**YOUR OBJECTIVE:** From the line containing "Desde Bariloche ponen" to the end of the listing, copy each line exactly and leave out all others.

----- EXTRACTED DATA -----

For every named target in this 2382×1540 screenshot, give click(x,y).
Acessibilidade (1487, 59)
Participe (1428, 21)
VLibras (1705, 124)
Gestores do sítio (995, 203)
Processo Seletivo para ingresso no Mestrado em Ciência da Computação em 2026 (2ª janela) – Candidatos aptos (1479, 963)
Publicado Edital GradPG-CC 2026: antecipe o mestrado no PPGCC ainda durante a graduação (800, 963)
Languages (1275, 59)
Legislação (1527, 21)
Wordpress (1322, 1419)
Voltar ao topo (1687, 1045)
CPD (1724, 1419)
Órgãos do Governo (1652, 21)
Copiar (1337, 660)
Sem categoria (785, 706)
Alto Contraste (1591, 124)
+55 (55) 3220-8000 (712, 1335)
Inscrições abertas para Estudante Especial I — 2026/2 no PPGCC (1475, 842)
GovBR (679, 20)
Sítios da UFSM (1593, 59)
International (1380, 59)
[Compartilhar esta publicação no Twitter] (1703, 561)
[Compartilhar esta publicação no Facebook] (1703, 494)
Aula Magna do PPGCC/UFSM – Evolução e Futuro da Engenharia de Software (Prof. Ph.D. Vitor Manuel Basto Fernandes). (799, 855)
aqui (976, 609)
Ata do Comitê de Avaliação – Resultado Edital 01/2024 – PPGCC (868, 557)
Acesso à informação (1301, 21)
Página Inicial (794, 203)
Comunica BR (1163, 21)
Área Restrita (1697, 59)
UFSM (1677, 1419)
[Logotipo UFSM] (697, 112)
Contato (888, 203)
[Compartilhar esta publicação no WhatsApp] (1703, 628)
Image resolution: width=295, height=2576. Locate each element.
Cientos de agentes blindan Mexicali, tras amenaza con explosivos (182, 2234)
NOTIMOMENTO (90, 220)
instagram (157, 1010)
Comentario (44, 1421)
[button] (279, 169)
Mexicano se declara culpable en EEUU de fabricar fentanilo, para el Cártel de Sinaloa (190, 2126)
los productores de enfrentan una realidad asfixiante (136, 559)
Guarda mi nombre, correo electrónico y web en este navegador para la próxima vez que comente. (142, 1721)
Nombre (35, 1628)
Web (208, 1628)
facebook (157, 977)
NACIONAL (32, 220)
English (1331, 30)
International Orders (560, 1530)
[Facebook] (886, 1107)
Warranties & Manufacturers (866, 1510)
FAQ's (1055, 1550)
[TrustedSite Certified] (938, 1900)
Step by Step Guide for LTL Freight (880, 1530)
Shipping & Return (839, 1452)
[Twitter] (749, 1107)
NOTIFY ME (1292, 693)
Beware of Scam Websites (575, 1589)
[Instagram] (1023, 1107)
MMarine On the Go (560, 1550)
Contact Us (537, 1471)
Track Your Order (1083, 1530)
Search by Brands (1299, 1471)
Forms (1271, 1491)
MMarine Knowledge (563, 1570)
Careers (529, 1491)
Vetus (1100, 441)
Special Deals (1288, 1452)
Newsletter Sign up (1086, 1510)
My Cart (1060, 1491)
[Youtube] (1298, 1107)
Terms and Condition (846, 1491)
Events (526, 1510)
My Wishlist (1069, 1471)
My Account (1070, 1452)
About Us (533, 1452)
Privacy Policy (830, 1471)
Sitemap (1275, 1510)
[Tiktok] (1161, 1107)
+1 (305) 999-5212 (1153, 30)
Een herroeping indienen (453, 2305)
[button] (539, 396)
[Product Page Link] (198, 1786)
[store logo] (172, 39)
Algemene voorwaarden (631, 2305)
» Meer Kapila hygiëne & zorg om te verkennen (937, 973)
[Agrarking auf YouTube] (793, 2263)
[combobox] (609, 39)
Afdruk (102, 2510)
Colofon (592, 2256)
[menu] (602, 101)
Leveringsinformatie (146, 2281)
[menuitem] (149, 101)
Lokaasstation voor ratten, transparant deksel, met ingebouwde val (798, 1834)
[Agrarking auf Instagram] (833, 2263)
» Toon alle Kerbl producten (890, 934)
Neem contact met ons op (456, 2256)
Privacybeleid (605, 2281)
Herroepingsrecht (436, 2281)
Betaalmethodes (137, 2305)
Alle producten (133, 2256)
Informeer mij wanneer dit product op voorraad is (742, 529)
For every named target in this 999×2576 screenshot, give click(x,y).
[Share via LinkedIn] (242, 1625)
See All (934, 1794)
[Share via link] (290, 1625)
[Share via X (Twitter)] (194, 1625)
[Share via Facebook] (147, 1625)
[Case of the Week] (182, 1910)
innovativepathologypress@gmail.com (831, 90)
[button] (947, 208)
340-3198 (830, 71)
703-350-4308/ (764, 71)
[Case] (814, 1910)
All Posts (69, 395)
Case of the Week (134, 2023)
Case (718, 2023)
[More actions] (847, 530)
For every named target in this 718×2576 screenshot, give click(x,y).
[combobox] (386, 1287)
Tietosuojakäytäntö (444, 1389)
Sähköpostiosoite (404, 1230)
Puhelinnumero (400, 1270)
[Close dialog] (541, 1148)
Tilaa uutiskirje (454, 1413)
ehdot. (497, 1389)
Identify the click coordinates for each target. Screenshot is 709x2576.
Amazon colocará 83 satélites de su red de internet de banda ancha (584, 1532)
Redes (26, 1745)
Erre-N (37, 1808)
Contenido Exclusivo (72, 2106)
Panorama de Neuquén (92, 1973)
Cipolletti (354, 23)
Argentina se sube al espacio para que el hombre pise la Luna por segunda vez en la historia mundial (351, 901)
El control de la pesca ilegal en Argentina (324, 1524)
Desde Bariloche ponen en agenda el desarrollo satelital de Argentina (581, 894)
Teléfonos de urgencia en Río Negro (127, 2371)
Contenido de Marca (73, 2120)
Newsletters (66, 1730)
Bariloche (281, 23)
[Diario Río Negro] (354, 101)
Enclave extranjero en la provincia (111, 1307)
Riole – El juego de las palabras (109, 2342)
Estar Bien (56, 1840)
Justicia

-----

**WORKED SOLUTION:**
Desde Bariloche ponen en agenda el desarrollo satelital de Argentina (581, 894)
Teléfonos de urgencia en Río Negro (127, 2371)
Contenido de Marca (73, 2120)
Newsletters (66, 1730)
Bariloche (281, 23)
[Diario Río Negro] (354, 101)
Enclave extranjero en la provincia (111, 1307)
Riole – El juego de las palabras (109, 2342)
Estar Bien (56, 1840)
Justicia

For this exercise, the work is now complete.